Pull every line with "heading" from the entries below.

═══ Entries provided ═══

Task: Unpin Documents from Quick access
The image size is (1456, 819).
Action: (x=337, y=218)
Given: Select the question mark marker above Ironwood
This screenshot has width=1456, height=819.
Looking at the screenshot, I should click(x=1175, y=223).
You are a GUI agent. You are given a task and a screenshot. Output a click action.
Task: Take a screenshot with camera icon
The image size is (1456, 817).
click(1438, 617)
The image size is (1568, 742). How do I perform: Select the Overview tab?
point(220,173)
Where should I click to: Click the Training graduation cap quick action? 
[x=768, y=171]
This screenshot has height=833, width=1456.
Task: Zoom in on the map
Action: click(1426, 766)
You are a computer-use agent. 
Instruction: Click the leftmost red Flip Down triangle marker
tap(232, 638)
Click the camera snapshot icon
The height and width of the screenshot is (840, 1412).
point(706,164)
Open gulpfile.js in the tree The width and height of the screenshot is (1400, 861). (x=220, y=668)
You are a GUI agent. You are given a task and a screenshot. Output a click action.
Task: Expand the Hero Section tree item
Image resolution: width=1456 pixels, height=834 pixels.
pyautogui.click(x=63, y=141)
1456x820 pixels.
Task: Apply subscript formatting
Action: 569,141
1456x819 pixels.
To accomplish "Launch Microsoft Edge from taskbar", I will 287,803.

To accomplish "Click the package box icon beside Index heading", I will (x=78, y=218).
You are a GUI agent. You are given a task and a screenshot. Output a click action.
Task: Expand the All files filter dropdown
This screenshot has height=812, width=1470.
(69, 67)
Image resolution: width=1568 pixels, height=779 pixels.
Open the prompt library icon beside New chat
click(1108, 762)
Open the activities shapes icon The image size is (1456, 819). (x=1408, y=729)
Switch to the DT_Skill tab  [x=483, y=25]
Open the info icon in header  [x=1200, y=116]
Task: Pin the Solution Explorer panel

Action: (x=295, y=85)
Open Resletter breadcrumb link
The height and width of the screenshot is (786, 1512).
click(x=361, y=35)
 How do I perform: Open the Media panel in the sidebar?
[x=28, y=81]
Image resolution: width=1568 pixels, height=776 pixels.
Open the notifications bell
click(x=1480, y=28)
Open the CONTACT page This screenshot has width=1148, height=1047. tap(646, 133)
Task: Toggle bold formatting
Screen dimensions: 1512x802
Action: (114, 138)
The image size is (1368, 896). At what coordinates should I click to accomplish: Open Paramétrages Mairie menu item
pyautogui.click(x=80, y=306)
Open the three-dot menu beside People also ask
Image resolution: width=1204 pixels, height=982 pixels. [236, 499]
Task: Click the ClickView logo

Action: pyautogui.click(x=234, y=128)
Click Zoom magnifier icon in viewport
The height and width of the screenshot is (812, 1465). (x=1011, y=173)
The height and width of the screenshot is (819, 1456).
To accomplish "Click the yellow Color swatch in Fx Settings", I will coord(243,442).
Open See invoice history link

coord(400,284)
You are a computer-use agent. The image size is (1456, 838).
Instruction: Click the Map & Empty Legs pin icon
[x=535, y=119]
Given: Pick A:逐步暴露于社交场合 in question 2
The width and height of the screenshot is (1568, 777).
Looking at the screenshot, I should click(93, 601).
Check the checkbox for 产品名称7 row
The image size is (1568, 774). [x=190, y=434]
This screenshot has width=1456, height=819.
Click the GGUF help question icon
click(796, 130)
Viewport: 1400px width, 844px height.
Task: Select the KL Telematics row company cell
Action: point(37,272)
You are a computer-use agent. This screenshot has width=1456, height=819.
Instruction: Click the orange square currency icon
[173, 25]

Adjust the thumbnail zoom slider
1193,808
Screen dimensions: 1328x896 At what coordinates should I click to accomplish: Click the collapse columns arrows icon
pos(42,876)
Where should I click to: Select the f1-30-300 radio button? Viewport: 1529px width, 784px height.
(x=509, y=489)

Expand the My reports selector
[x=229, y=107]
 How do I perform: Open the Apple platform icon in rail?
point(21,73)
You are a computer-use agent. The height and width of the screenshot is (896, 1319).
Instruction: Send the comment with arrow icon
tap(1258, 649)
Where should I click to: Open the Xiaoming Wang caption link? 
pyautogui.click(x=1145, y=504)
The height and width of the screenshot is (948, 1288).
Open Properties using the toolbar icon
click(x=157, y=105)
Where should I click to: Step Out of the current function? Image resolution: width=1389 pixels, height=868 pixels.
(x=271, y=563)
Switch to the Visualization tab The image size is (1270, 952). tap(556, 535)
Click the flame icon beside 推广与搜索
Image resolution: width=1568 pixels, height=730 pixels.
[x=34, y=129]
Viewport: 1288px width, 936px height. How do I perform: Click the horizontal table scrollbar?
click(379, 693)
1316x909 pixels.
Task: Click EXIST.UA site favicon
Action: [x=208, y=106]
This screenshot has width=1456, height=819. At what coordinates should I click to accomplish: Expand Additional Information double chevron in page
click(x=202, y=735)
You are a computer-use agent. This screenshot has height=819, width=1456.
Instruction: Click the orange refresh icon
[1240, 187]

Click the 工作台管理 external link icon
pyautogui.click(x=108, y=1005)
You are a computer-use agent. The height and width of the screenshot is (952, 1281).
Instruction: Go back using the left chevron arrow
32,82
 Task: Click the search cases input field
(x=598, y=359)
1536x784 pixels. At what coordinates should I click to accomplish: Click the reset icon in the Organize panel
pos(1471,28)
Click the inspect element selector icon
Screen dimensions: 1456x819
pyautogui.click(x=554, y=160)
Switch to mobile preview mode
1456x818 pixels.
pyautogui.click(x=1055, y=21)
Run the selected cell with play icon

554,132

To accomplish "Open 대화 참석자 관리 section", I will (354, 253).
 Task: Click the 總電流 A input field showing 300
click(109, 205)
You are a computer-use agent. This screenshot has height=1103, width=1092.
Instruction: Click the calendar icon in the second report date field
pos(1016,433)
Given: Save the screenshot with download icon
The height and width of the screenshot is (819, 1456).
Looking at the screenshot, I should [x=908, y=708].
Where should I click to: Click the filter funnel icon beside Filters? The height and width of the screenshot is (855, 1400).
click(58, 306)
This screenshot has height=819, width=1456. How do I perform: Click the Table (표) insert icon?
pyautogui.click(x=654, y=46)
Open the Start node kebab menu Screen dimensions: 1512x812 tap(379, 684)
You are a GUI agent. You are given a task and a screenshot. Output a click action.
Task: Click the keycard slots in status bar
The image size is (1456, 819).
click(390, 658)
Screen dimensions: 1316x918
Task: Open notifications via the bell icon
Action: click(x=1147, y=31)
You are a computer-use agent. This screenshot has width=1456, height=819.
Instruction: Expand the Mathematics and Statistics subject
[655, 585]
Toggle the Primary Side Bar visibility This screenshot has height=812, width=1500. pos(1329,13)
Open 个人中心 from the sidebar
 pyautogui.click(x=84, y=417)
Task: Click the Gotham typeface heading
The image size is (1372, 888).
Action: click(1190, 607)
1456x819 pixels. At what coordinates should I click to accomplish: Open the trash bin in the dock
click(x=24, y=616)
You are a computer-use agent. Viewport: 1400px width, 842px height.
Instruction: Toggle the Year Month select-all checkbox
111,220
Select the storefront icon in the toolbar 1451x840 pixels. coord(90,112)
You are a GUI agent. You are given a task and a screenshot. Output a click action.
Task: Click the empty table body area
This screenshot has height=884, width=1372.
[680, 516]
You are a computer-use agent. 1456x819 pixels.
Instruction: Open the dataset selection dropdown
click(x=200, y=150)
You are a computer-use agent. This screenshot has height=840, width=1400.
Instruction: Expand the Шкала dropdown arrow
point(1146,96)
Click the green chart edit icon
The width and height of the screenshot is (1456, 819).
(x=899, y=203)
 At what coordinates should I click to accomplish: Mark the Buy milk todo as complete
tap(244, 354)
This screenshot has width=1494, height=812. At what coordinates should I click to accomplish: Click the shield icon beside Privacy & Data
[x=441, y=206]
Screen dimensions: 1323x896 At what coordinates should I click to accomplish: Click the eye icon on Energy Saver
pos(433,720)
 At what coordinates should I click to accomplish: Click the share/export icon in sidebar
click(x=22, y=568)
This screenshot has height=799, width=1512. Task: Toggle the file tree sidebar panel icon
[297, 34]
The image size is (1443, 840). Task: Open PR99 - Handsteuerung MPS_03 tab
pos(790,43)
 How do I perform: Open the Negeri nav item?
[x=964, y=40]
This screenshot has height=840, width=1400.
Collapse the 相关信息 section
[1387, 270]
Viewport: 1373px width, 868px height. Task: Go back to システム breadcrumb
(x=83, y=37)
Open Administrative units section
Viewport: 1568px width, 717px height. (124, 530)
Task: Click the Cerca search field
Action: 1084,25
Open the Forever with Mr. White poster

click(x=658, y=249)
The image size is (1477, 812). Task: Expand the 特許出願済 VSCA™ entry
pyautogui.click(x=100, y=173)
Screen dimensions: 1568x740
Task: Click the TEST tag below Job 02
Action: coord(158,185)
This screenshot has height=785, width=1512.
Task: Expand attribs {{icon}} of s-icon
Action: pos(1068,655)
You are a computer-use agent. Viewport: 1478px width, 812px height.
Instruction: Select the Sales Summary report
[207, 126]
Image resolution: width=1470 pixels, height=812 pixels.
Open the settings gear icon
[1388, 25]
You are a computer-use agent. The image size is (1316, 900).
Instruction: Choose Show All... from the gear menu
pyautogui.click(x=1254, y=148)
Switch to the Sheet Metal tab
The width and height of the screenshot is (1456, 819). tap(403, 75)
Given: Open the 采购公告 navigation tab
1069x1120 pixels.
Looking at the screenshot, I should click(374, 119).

═══

# Your solution
To accomplish "Click the package box icon beside Index heading", I will (x=78, y=218).
Task: Click the Gotham typeface heading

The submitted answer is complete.